Nach aktuellem musikwissenschaftlichen Stand gelten die beiden Melodramen Bendas als die ersten dieser Gattung in deutscher Sprache. Wie darf man sich diese Musik vorstellen? Die „Ariadne“, jüngst produziert im Mumuth, dem (Musik)Theater der Grazer Kunstuniversität, ist knapp vierzig Minuten lang, und wirkt wie ein riesiges Accompagnato-Rezitativ, dem der Gesang abhanden gekommen ist. Die Protagonisten – Ariadne, Theseus und die Nymphe Oreade als Stichwortbringerin – geben ihren starken Gefühlen Ausdruck, und jede dieser Befindlichkeiten wird vom Orchester in jeweils ein paar akkuraten Takten stimmungsmäßig ausgemalt.

Was für Gefühle!
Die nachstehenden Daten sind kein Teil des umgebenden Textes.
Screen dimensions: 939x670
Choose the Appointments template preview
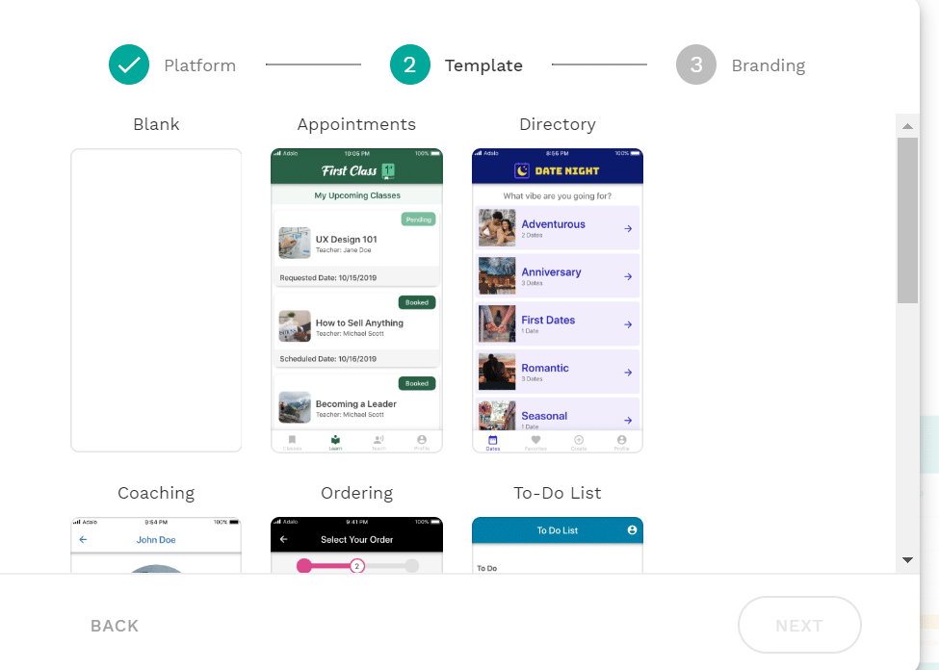pos(357,300)
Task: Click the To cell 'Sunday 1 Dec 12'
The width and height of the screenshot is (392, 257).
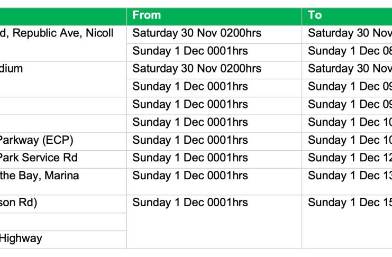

Da hält Ariadne, mit Theseus gerade auf der Flucht auf Naxos gelandet, einen Traum-Monolog, denn im Schlaf ist sie so hellsichtig zu erkennen, dass Theseus sie verlassen wird. Theseus seinerseits kommt – schon lassen die Athener Kameraden die Blechfanfaren zum Aufbruch tönen – in die Zwickmühle: Die Liebe zu Ariadne (die ihm mit dem legendären Faden aus dem Labyrinth des Minotaurus geholfen hat) leben, oder solidarisch mit den Athener Kampfesfreunden bleiben und die Geliebte auf Naxos sitzen lassen? Es bleibt ihm eh kein Ausweg. Ariadne, die sich allein in der Fremde findet, bekommt von der Nymphe den Tipp, sich Neptun aufzuopfern und so den vermeintlich in Lebensgefahr schwebenden Theseus zu retten.

Wir sind da mitten im Sturm und Drang, der aus dem Libretto von Johann Christian Brandes ebenso wie aus der knappen Partitur von Georg Anton Benda lodert. 1775 ist die „Ariadne“ entstanden. Damals hatten auch Haydn und Mozart ihre wilden Phasen und schrieben ihre Sturm-und-Drang-Symphonien, mit Vorliebe in g-Moll.

Man wartet bei dieser „Ariadne“ immer irgendwie drauf, dass mal eine Arie kommt. Tut sie natürlich nicht, es ist ja ein Melodram, also ein Sprach-Musikstück in aller Konsequenz. Ein Schwebstoff im Gärprozess im Vorfeld der Wiener Klassik. Barocke Musik-Rhetorik ist noch gegenwärtig, aber die Vor-Klassiker C. Ph. E. Bach und Konsorten waren quasi die Einflüsterer für Benda. Der Zukunft konnte die exotisch anmutende Form des Musiktheaters nicht gehören, aber die Zeitgenossen waren (wie Mozart) vom Hocker.

Die Grazer Aufführung war geeignet, die emotionale Kraft der Musik zu übermitteln. Das studentische Originalklangensemble (Leitung Susanne Scholz, Violine, und Michael Hell, Cembalo) in Kleingruppen auf der Spielfläche, zwischen denen die stark körperbetont, wie Tänzer/Pantomimen sich gerierenden Darsteller (Alida Bohnen, Max Ranft, Annou Reiners) bewegten. Starke Rede in dem rhetorisch pointierten Musik-Umfeld.

Um auf eine gute Stunde Aufführungsdauer zu kommen, wurde zu dem Anlass geschaffene elektronische Musik (Anna Arkushyna, Paul Wolff) interpoliert. Gut, um die Sache noch ein wenig aufzupeppen, aber für Bendas Musik keineswegs überlebensnotwendig.